As such, the key tenets of SingNet’s case were as follows:

  • the Licence Rate demanded by COMPASS purportedly applicable to pay television service providers in Singapore is based on   a  flawed methodology.
  • the circumstances in relation to SingNet are different from those in relation to StarHub, its closest competitor in the pay television service provider business. In particular, sports content is an important differentiator for SingNet. Unlike StarHub, a large proportion of SingNet’s pay television revenue is attributable to sports content that uses less music.Thus, it is unreasonable to apply the same Licence Rateto SingNet.
  • COMPASS’ consistent shifts in the licence rate and royalty base during negotiations demonstrated the arbitrariness in COMPASS’ approach to the fixing of the Licence Fee for SingNet.
  • A reasonable License Rate in the circumstances is 0.45% of SingNet’s Net Television Revenue instead of 1.5% demanded by COMPASS.

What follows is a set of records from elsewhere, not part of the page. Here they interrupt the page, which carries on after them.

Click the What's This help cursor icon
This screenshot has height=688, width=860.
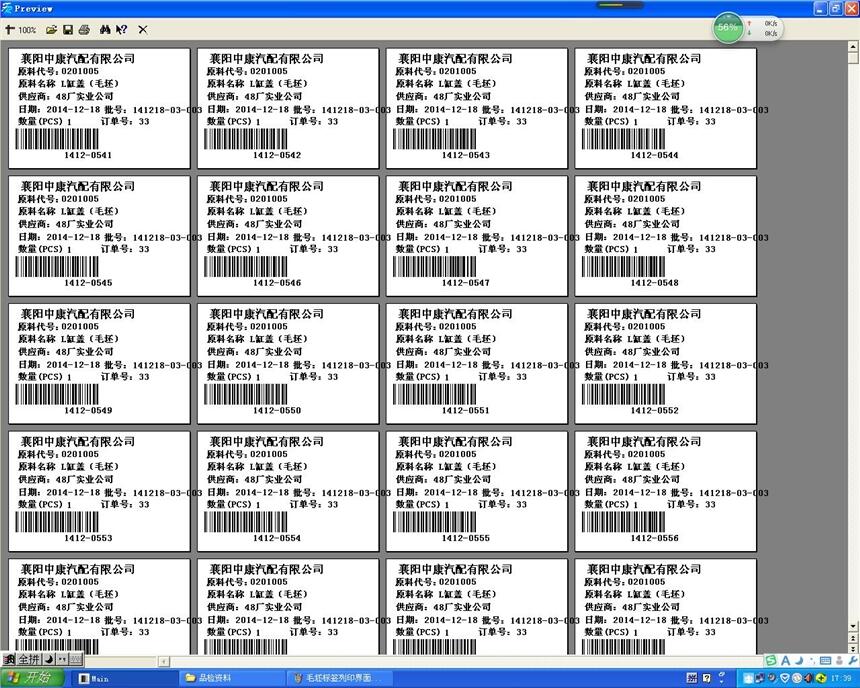tap(121, 30)
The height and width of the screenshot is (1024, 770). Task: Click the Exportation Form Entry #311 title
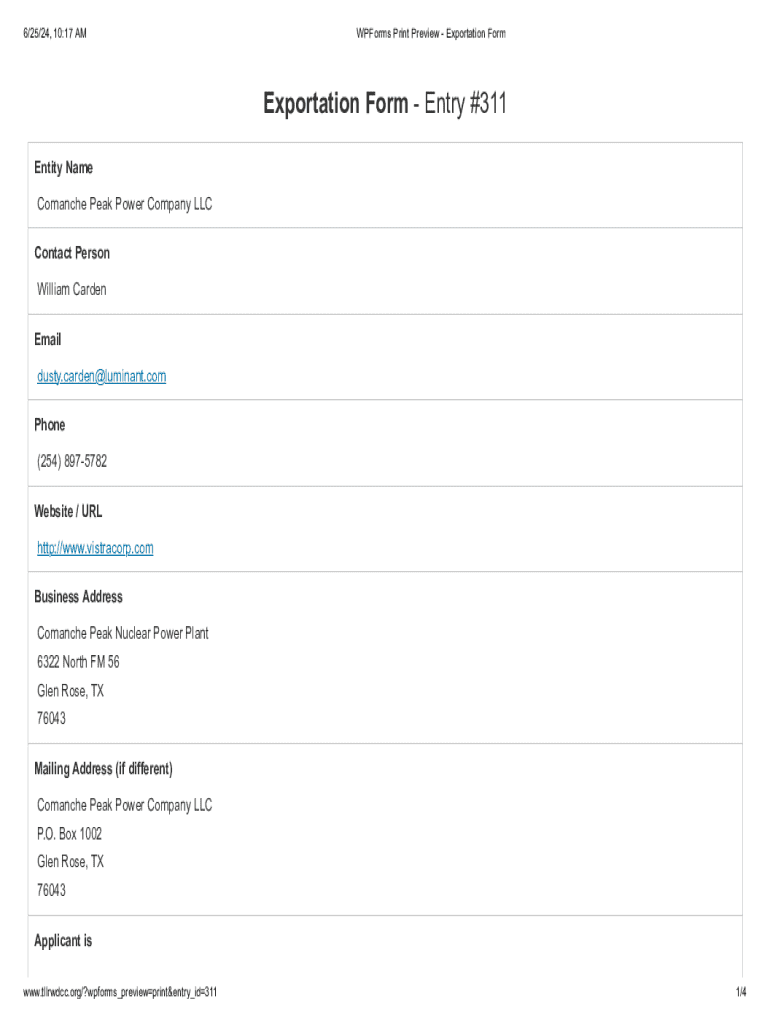385,103

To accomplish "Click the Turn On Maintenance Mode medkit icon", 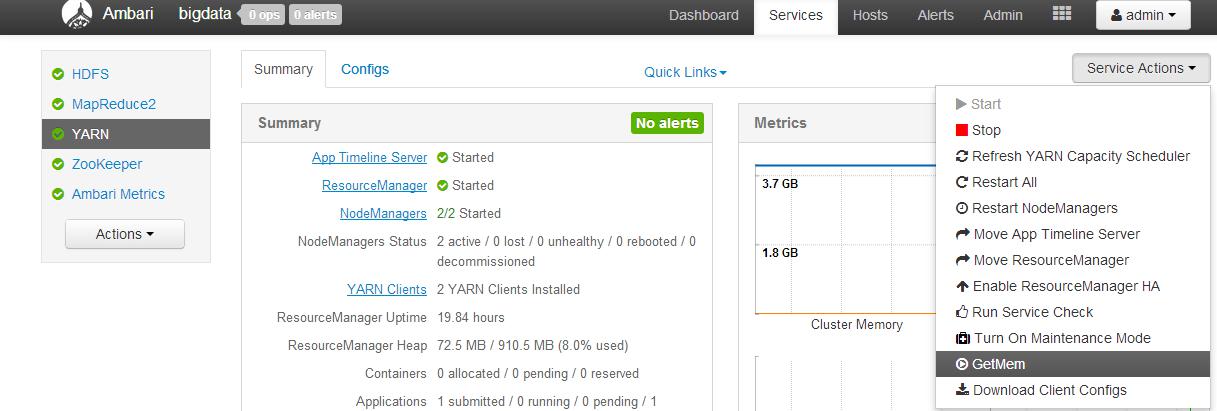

The two main issues before the Tribunal are:

  1. Whether the License Rate is reasonable or not in the circumstances of the case; and
  2. If the Tribunal finds the License Rate not to be reasonable, then what are the charges does the Tribunal consider reasonable in the circumstances in relation to SingNet. 



After reviewing the evidence and considering the parties’ extensive submissions, applying the Judicial Estimation approach (see paragraph 7 of "Points of Interest" below) the Tribunal found that:

  1. COMPASS’s methodology in deriving the License Rate was principled, objective and logical;
  2. COMPASS had been even handed with the treatment of SingNet during the negotiations of the License Rate; and
  3. SingNet’s contention that COMPASS had sought to fix the License Rate in an arbitrary and capricious manner is without merit

SingNet’s application was accordingly dismissed. 


Points of Interest:

The proceedings clarified/affirmed the following:

  1. Copyright Tribunals in Singapore function as a quasi-judicial forum for copyright owners and users to resolve disputes over copyright licensing issues without recourse to formal court proceedings. One of the functions of the Copyright Tribunal is to serve as a check against CMOs imposing unreasonable license fees or terms.
  2. The Tribunal shall not be bound by the Evidence Act.
  3. It is for the Applicant to discharge their legal burden of proof on a balance of probabilities (which is the standard of proof in civil cases) that the Respondent’s charges were not reasonable.
  4. While the concept of “reasonableness” (what is fair and equitable) is the key deciding factor, there is no presumption of “reasonableness” in favour of the referred license scheme.
  5. “Reasonableness” must be assessed in the particular circumstances of the position of the parties in Singapore
  6. The Tribunal is not bound by any decision on royalty rates from other jurisdiction.
  7. In determining whether a proposed scheme, and the licence fee payable under it, are reasonable, a number of approaches might be adopted.The approaches include the following, which may overlap to acertain extent:
  • Market rate: the rate actually being charged for the same licence in the same market in similar circumstances.
  • Notional bargain rate: the rate on which the Tribunal  considers the parties would agree in a hypothetical negotiation, between a willing but not anxious licensor and a willing but not anxious licensee.
  • Comparable bargains: bargains not in the same market but sufficiently similar to such a notional bargain as to provide guidance to the Tribunal.
  • Judicial estimation: the rate determined by the Tribunal after taking into account a range of matters such as previous agreements or negotiations between parties, comparison with other jurisdictions, comparison with rates set by other licensors, capacity to pay, value of the copyright material, the general public interest and the interests of consumers; and administrative costs of a licensing body.


Note to Readers:

The information provided in this article is a mere summary of the Grounds of Decision. Full details of this case should be retrieved from the Grounds of Decision.